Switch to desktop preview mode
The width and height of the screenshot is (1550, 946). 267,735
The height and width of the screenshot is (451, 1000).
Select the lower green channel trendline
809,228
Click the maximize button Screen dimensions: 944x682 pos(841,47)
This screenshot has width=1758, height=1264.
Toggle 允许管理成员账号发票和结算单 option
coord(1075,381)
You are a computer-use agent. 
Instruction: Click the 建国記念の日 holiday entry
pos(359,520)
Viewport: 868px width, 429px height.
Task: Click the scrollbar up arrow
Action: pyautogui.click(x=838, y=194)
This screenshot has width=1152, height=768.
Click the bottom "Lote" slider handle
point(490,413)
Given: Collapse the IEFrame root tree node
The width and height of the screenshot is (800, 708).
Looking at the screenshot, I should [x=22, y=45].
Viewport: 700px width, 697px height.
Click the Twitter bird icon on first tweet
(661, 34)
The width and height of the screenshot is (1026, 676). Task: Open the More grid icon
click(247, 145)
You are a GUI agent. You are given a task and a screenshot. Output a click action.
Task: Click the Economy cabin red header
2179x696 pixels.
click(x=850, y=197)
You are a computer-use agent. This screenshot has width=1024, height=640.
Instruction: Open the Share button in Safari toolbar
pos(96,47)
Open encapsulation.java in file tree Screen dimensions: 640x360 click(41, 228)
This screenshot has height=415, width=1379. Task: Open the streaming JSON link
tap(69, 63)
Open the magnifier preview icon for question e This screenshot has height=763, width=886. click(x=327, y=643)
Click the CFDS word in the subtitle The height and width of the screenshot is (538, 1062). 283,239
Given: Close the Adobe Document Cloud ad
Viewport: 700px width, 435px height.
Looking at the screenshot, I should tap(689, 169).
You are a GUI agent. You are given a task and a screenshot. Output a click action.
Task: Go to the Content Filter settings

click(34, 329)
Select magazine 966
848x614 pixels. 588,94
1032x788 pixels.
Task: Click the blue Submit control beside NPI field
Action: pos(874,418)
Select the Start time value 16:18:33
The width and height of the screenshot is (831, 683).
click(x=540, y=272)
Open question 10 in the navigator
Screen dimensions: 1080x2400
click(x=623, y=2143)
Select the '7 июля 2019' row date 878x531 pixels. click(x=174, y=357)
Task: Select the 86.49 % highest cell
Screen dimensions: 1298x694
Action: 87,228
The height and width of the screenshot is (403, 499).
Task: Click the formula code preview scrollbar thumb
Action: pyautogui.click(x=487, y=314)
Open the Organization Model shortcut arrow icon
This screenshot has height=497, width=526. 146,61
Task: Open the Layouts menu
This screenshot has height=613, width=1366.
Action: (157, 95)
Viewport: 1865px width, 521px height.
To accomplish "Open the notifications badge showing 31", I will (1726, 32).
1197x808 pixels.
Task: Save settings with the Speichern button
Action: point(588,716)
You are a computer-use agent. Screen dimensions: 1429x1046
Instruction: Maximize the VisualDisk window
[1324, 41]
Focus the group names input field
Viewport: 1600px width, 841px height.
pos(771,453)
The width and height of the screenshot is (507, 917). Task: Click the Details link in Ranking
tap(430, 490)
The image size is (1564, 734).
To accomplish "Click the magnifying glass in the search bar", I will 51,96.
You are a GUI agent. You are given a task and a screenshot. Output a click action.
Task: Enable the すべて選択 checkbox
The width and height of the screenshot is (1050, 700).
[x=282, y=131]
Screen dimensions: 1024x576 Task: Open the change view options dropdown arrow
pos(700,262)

### What you should do:
Exactly as written, give the records again.

### Result:
Switch to desktop preview mode
The width and height of the screenshot is (1550, 946). 267,735
The height and width of the screenshot is (451, 1000).
Select the lower green channel trendline
809,228
Click the maximize button Screen dimensions: 944x682 pos(841,47)
This screenshot has width=1758, height=1264.
Toggle 允许管理成员账号发票和结算单 option
coord(1075,381)
You are a computer-use agent. 
Instruction: Click the 建国記念の日 holiday entry
pos(359,520)
Viewport: 868px width, 429px height.
Task: Click the scrollbar up arrow
Action: pyautogui.click(x=838, y=194)
This screenshot has width=1152, height=768.
Click the bottom "Lote" slider handle
point(490,413)
Given: Collapse the IEFrame root tree node
The width and height of the screenshot is (800, 708).
Looking at the screenshot, I should [x=22, y=45].
Viewport: 700px width, 697px height.
Click the Twitter bird icon on first tweet
(661, 34)
The width and height of the screenshot is (1026, 676). Task: Open the More grid icon
click(247, 145)
You are a GUI agent. You are given a task and a screenshot. Output a click action.
Task: Click the Economy cabin red header
2179x696 pixels.
click(x=850, y=197)
You are a computer-use agent. This screenshot has width=1024, height=640.
Instruction: Open the Share button in Safari toolbar
pos(96,47)
Open encapsulation.java in file tree Screen dimensions: 640x360 click(41, 228)
This screenshot has height=415, width=1379. Task: Open the streaming JSON link
tap(69, 63)
Open the magnifier preview icon for question e This screenshot has height=763, width=886. click(x=327, y=643)
Click the CFDS word in the subtitle The height and width of the screenshot is (538, 1062). 283,239
Given: Close the Adobe Document Cloud ad
Viewport: 700px width, 435px height.
Looking at the screenshot, I should tap(689, 169).
You are a GUI agent. You are given a task and a screenshot. Output a click action.
Task: Go to the Content Filter settings

click(34, 329)
Select magazine 966
848x614 pixels. 588,94
1032x788 pixels.
Task: Click the blue Submit control beside NPI field
Action: pos(874,418)
Select the Start time value 16:18:33
The width and height of the screenshot is (831, 683).
click(x=540, y=272)
Open question 10 in the navigator
Screen dimensions: 1080x2400
click(x=623, y=2143)
Select the '7 июля 2019' row date 878x531 pixels. click(x=174, y=357)
Task: Select the 86.49 % highest cell
Screen dimensions: 1298x694
Action: 87,228
The height and width of the screenshot is (403, 499).
Task: Click the formula code preview scrollbar thumb
Action: pyautogui.click(x=487, y=314)
Open the Organization Model shortcut arrow icon
This screenshot has height=497, width=526. 146,61
Task: Open the Layouts menu
This screenshot has height=613, width=1366.
Action: (157, 95)
Viewport: 1865px width, 521px height.
To accomplish "Open the notifications badge showing 31", I will (1726, 32).
1197x808 pixels.
Task: Save settings with the Speichern button
Action: point(588,716)
You are a computer-use agent. Screen dimensions: 1429x1046
Instruction: Maximize the VisualDisk window
[1324, 41]
Focus the group names input field
Viewport: 1600px width, 841px height.
pos(771,453)
The width and height of the screenshot is (507, 917). Task: Click the Details link in Ranking
tap(430, 490)
The image size is (1564, 734).
To accomplish "Click the magnifying glass in the search bar", I will 51,96.
You are a GUI agent. You are given a task and a screenshot. Output a click action.
Task: Enable the すべて選択 checkbox
The width and height of the screenshot is (1050, 700).
[x=282, y=131]
Screen dimensions: 1024x576 Task: Open the change view options dropdown arrow
pos(700,262)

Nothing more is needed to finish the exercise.